Now that we’re semi-retired, my wife Barb and I have been spending a lot of time at our cottage, which means we’ve been spending a fair amount of time driving around on country roads. We take those roads to get to our fishing spots and we travel down them on our occasional trips to the stores, restaurants, bars and fly-fishing shops in the rural areas of Lake and Mason counties. Since there’s never much traffic on those roads, I see more vehicles on my five-minute drive to Siciliano’s than I do during a week’s worth of driving up north, and I’m better able to focus on the lovely country scenery. That’s not to say that you can completely zone out. You have to keep an eye out for the ubiquitous deer and for the flocks of oblivious turkeys.

While many of those roads are paved there’s still a good number that are not. I prefer unpaved roads despite the fact they're dusty when dry, muddy when wet and have the tendency to get terribly washboarded. There have been times I was driving down a gravel road at a pretty good clip when I hit a stretch of ripples that rattled the truck so hard that I feared the fillings were being dislodged from my teeth. But the scenery always seems to be better on those roads — the dilapidated barns, the pine-stump fences, the meadows of wildflowers, the rickety wooden bridges over the occasional creek.

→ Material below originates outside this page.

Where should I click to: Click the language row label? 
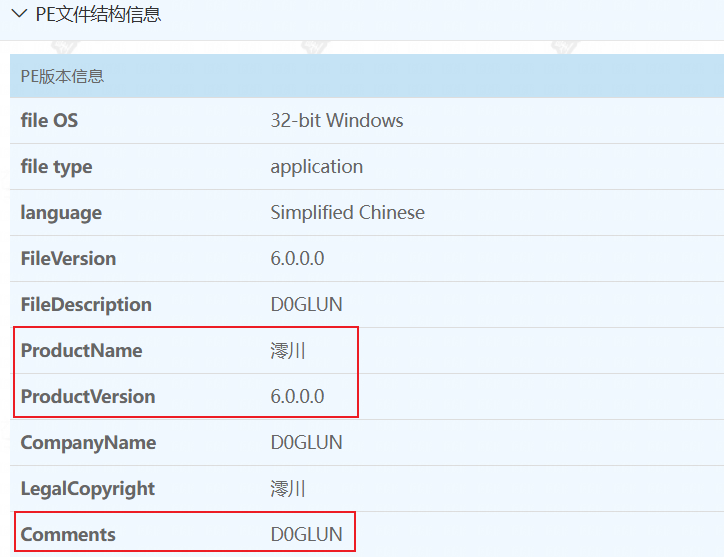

Perhaps another reason I like gravel roads is that they usually lead you to the best fishing spots and lately we’ve been doing a fair amount of angling. Barb has been learning the intricacies of fly fishing and last week she caught her first brown while wading in the Little Manistee. She was lamenting the fact that the trout was a tad small until I relayed to her what the late Pete Hamlin said to Harry Winston and I one night at the Bear Creek Inn. “If you can catch a trout on a fly in the Little Manistee,” he told us, “you can catch a trout on a fly anywhere.”